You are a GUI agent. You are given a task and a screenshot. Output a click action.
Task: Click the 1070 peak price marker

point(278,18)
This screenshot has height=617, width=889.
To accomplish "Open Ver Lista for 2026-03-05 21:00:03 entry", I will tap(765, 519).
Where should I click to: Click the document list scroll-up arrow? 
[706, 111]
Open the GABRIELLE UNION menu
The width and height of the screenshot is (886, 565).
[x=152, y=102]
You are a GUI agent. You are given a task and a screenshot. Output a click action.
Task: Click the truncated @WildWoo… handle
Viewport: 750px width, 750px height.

WRITTEN INSTRUCTION:
Rewrite the rows above, swapping each "GUI agent" for "screen assistant" and leaving everything else as it is.

ANSWER BELOW:
You are a screen assistant. You are given a task and a screenshot. Output a click action.
Task: Click the 1070 peak price marker

point(278,18)
This screenshot has height=617, width=889.
To accomplish "Open Ver Lista for 2026-03-05 21:00:03 entry", I will tap(765, 519).
Where should I click to: Click the document list scroll-up arrow? 
[706, 111]
Open the GABRIELLE UNION menu
The width and height of the screenshot is (886, 565).
[x=152, y=102]
You are a screen assistant. You are given a task and a screenshot. Output a click action.
Task: Click the truncated @WildWoo… handle
Viewport: 750px width, 750px height.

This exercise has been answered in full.